Try passing as header Accept: application/vnd.oc.rendered+json
ALex
@aresobus_twitter
@matteofigus I was looking at this conversation earlier:
opencomponents/oc#324
so I'm doing almost everything in the same way, except Accept header, will add that. The problem is that I can't go pass this step with fully private bucket to get a response:
POST https://oc-registry.com -H "Accept: application/vnd.oc.info+json"
{
  components: [{
    name: 'component1',
    version: '1.X.X'
  }, {
    name: 'component2',
    version: '~1.2.4'
  }]
}
but I think it's because I don't have enough experience with AWS and I'll find what is wrong
I need a credentials because consumer is outside ;(
Artëm Tsvetkov
@adeptex
hi all :wave: im getting into OC. i setup a local registry like this: oc dev ../components 3000 and put my test component in the components dir.
now if i open a new terminal and try oc registry add http://localhost:3000 i get this error:
not a valid oc registry
but i do see the request in the registry window:
GET / 200 0.514 ms - 160
is this a bug in the code or between keyboard and chair?
1 reply
Matteo Figus
@matteofigus
Hi Artem, the add command is used for setting a publish registry instance as target. When you run the oc dev you are running a local mock therefore that cannot be a publish target and the cli detects that.
1 reply
After you setup a registry you can add that url and then publish to it
No I’m afraid there isn’t. You can check the storage adapters where you can have various options outside of aws but all of them somehow need some storage. But the riak may be something you can investigate
ALex
@aresobus_twitter
@matteofigus @kmcrawford thank you for help earlier, I forget to mention that everything worked out and I found a way to make OC work with fully private bucket and now we have it running in PROD!
Ken Crawford
@kmcrawford
👍🏻
Matteo Figus
@matteofigus
Very nice!
Shinu Pushpan
@shinup
Hello I am trying to understand how Registry Rest API works . Tried to follow the documentation at https://github.com/opencomponents/oc/wiki/Registry . I am bit puzzled about how the registry will work if I want to host the registry in a AWS ECS (EC2) instance.
playforada97
@playforada97
Hi I am setting up OC project
oc init hello-world throwing error -bash: oc: command not found
https://github.com/opencomponents/oc/wiki I am following this instructions
ALex
@aresobus_twitter
@playforada97 run ```npm install -g oc```` it looks like you don't have framework installed
Matteo Figus
@matteofigus

Hello I am trying to understand how Registry Rest API works . Tried to follow the documentation at https://github.com/opencomponents/oc/wiki/Registry . I am bit puzzled about how the registry will work if I want to host the registry in a AWS ECS (EC2) instance.

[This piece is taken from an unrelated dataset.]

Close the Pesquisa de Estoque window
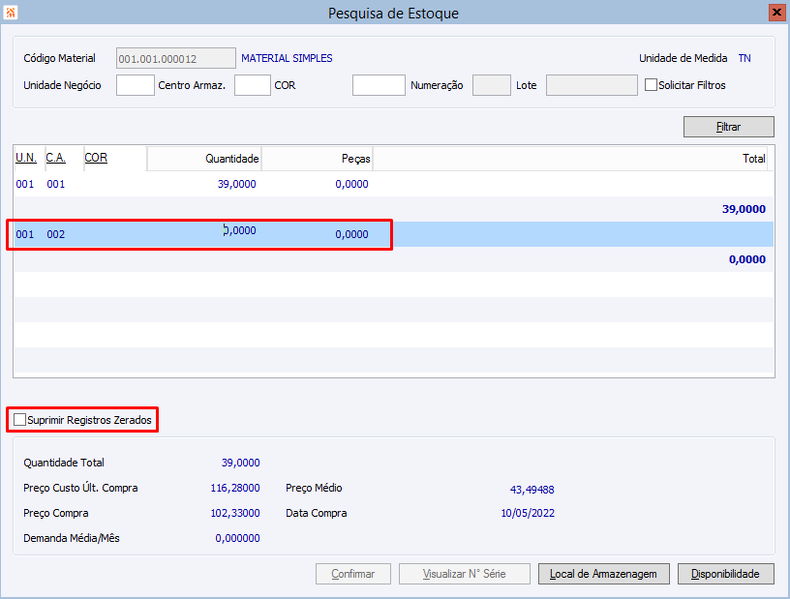The height and width of the screenshot is (599, 790). tap(776, 12)
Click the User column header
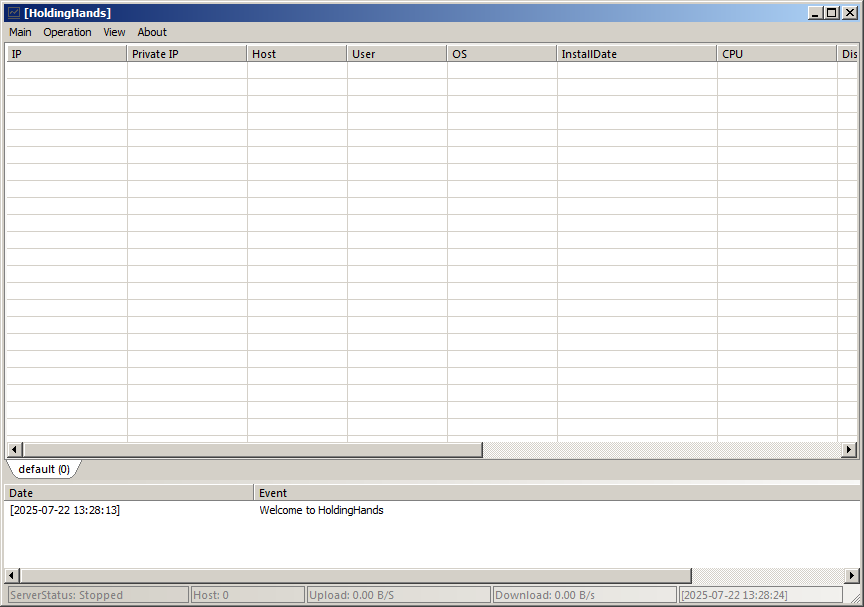 coord(396,54)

@shinup after deploying the registry, you should have a base url you can use with the CLI. An easy way to get started with AWS is to use docker for the registry and use Elastic Beanstalk - an example of a container https://github.com/ciricihq/oc-docker

yugandhar-pathi
@yugandhar-pathi
@matteofigus i am new to open components .... after spending sometime i understand that it helps us to stitch micro front ends together ..is my understanding correct ?
Matteo Figus
@matteofigus
Yes
Ken Crawford
@kmcrawford
@matteofigus can I get a publish of storage-adapters?